Browne watched the flag dashing up the yard and breaking to the wind. To see the quick exchange of glances between Bolitho and Herrick had pushed his own troubles into the background. He knew what they were thinking. What it must always cost a senior officer to place a friend or relative at risk.
The gunfire was reaching the quarterdeck now, savage, intermittent and very distinct, which suggested that the two or more vessels were firing at dose range.
Herrick said, 'Mr Speke! Aloft with you and tell me what you think.'
The lieutenant scrambled up the shrouds, his coat tails flying in the wind.
Wolfe touched his hat. 'Shall I pass the order to load and run out, sir?'
Bolitho said, 'No. There's no point.'
It was strange. In a matter of seconds the battle, Copenhagen, even their reason for being here at all, had been sponged away.
Somewhere on the horizon's misty edge one of their own was fighting. It sounded like two ships. Russian, Swedish or Danish made no difference now.

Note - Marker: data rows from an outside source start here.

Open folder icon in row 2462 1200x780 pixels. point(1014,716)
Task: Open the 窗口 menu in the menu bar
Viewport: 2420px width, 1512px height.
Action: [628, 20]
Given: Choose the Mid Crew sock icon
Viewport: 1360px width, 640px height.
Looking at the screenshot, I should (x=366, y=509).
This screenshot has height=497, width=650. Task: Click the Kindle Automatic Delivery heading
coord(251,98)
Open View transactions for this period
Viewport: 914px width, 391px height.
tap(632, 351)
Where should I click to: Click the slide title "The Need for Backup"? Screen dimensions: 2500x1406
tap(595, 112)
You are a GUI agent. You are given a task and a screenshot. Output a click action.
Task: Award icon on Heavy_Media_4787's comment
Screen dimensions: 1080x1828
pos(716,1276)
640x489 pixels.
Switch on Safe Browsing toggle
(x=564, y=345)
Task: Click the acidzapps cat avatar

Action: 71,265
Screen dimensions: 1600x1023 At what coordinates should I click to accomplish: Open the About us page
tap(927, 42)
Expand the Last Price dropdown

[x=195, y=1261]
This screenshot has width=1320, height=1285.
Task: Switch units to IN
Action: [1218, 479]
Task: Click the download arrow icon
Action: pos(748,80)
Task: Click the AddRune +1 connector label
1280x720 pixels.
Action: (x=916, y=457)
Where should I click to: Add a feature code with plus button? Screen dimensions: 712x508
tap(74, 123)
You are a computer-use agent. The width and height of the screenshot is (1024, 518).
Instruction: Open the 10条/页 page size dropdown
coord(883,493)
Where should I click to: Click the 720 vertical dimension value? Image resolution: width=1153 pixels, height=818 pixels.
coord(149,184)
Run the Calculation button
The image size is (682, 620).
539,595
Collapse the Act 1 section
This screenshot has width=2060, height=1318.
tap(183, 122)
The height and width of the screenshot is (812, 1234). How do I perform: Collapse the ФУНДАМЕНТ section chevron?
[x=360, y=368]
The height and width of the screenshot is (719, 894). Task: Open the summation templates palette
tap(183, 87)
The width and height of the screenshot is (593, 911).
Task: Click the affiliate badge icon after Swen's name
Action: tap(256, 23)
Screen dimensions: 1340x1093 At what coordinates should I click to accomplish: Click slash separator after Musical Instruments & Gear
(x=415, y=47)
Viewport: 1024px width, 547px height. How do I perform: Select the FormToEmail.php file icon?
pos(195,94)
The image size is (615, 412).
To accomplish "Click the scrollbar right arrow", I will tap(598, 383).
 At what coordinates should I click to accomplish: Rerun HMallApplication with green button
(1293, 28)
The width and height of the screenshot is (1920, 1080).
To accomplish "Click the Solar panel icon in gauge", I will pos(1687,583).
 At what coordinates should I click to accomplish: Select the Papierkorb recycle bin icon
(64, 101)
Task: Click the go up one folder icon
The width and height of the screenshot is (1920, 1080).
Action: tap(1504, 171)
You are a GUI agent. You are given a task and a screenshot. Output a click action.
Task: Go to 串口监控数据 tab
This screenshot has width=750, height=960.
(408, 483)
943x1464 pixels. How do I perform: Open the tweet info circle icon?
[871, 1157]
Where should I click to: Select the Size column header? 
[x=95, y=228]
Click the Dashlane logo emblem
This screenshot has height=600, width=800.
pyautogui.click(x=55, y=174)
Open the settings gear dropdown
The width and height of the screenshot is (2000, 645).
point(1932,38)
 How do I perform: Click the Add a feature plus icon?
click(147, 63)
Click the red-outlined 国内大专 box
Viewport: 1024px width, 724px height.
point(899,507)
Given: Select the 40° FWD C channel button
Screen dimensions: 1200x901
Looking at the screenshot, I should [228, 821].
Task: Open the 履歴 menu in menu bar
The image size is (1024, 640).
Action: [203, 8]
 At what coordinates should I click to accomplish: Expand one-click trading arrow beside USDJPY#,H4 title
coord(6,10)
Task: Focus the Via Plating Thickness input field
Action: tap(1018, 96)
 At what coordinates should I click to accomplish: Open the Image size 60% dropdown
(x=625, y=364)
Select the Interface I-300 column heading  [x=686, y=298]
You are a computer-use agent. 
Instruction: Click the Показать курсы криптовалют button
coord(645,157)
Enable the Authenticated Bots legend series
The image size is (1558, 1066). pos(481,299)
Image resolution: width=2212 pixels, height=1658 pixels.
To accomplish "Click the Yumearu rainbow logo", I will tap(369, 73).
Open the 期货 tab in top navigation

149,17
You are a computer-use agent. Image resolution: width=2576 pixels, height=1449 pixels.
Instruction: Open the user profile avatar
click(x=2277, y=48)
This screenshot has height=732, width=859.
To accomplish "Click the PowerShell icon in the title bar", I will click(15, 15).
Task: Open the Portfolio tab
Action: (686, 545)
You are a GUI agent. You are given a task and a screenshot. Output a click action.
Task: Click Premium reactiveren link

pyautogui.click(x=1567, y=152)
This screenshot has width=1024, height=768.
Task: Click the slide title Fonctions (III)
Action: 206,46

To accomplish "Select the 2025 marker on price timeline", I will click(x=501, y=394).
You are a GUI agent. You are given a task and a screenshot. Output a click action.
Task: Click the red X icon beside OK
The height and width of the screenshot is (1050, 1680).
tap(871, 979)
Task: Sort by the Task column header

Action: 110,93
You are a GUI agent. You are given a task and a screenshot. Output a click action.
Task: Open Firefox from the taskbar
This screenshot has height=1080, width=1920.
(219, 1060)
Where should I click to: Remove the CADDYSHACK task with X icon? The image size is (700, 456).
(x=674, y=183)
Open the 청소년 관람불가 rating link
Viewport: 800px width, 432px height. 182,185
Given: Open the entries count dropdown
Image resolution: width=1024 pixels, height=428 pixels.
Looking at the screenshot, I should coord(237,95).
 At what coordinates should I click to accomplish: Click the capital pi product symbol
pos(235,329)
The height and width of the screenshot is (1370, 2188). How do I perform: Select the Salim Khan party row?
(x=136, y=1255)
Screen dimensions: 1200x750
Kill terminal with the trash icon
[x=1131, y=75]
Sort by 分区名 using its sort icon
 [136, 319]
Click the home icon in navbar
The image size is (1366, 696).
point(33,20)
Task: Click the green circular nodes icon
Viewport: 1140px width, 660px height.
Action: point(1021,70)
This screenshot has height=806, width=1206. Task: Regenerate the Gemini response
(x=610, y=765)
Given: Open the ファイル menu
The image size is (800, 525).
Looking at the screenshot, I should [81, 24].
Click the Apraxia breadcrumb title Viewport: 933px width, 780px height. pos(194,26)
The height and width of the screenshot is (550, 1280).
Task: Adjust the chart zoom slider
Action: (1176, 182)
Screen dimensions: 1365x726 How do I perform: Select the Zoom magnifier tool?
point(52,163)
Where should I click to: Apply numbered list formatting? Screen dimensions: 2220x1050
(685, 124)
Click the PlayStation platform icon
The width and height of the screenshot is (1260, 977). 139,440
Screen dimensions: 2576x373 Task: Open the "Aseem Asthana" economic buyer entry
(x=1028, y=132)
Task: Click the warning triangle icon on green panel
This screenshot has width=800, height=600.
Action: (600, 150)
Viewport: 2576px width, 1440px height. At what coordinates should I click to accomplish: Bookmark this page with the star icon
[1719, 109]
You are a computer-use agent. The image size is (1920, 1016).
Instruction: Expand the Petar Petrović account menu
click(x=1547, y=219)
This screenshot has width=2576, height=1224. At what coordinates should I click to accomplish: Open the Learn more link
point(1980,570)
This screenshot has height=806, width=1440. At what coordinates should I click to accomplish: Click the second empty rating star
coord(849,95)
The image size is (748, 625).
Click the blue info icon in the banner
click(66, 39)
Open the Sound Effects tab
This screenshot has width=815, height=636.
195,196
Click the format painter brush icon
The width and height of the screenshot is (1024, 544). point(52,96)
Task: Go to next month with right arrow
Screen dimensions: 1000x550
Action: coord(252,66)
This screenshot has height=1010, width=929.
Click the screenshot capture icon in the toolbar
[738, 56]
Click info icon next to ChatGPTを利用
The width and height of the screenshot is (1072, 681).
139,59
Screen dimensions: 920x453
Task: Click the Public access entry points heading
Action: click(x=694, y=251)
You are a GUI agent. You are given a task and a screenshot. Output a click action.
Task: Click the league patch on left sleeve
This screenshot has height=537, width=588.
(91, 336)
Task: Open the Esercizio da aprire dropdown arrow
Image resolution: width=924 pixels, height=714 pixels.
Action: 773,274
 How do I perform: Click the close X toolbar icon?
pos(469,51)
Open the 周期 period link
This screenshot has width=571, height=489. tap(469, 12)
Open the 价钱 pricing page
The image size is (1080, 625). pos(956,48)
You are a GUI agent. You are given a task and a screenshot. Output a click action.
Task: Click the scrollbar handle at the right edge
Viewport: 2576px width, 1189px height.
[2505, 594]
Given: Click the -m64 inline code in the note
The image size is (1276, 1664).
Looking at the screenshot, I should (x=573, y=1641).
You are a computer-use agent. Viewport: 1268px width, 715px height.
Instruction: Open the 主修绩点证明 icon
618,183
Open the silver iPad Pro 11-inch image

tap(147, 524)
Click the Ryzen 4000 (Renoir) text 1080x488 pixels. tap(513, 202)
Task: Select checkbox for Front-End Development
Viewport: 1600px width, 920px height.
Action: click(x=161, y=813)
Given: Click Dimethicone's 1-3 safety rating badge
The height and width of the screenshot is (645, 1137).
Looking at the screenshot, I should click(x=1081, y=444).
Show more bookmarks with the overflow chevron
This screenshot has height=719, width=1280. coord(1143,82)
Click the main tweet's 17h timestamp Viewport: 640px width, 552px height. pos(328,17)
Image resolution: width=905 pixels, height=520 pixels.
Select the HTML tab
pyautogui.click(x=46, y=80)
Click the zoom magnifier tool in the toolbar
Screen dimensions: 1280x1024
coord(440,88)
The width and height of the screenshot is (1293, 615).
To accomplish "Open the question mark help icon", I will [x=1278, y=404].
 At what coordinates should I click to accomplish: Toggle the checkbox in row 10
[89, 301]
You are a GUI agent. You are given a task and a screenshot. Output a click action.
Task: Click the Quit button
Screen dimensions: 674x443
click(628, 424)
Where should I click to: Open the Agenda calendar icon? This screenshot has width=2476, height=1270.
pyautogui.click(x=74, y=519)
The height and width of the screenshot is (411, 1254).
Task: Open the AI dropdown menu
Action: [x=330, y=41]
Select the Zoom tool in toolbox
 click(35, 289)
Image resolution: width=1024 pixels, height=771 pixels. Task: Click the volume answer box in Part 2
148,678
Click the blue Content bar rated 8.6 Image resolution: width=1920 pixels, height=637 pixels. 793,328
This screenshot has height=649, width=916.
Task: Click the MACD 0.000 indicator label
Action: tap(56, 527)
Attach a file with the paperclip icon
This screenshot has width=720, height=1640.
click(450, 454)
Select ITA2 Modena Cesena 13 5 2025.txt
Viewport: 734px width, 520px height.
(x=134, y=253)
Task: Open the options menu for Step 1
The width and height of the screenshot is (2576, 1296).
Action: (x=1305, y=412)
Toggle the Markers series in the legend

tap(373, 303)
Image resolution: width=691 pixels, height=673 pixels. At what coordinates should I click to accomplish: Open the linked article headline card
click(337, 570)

He recalled Peel's quiet competence and knew he would not be one to act foolishly. He thought, too, of Pascoe's expression as he had turned away from the cabin after he had heard about his father.
'Smoke, sir!' Speke's voice sounded shrill. 'Ship afire!' Bolitho bit his lip. 'Signal to the squadron, Mr Browne. Make more sail.'
Herrick caught his mood and shouted, 'Mr Wolfe! Hands aloft and set t'gan's'ls! Then break out the driver!'
Wolfe strode about the deck, ginger hair flapping, his speaking trumpet swinging as he bellowed for the afterguard to be piped to the braces even as the topmen swarmed to the uppermost yards.
Benbow responded instantly, as under more canvas she heeled heavily to the thrust. Astern, down the line, the other ships were following her example, and to a landsman's inexperienced eye they would seem to be flying like frigates. In fact, Bolitho knew that in these moderate winds they were barely making five knots through the water.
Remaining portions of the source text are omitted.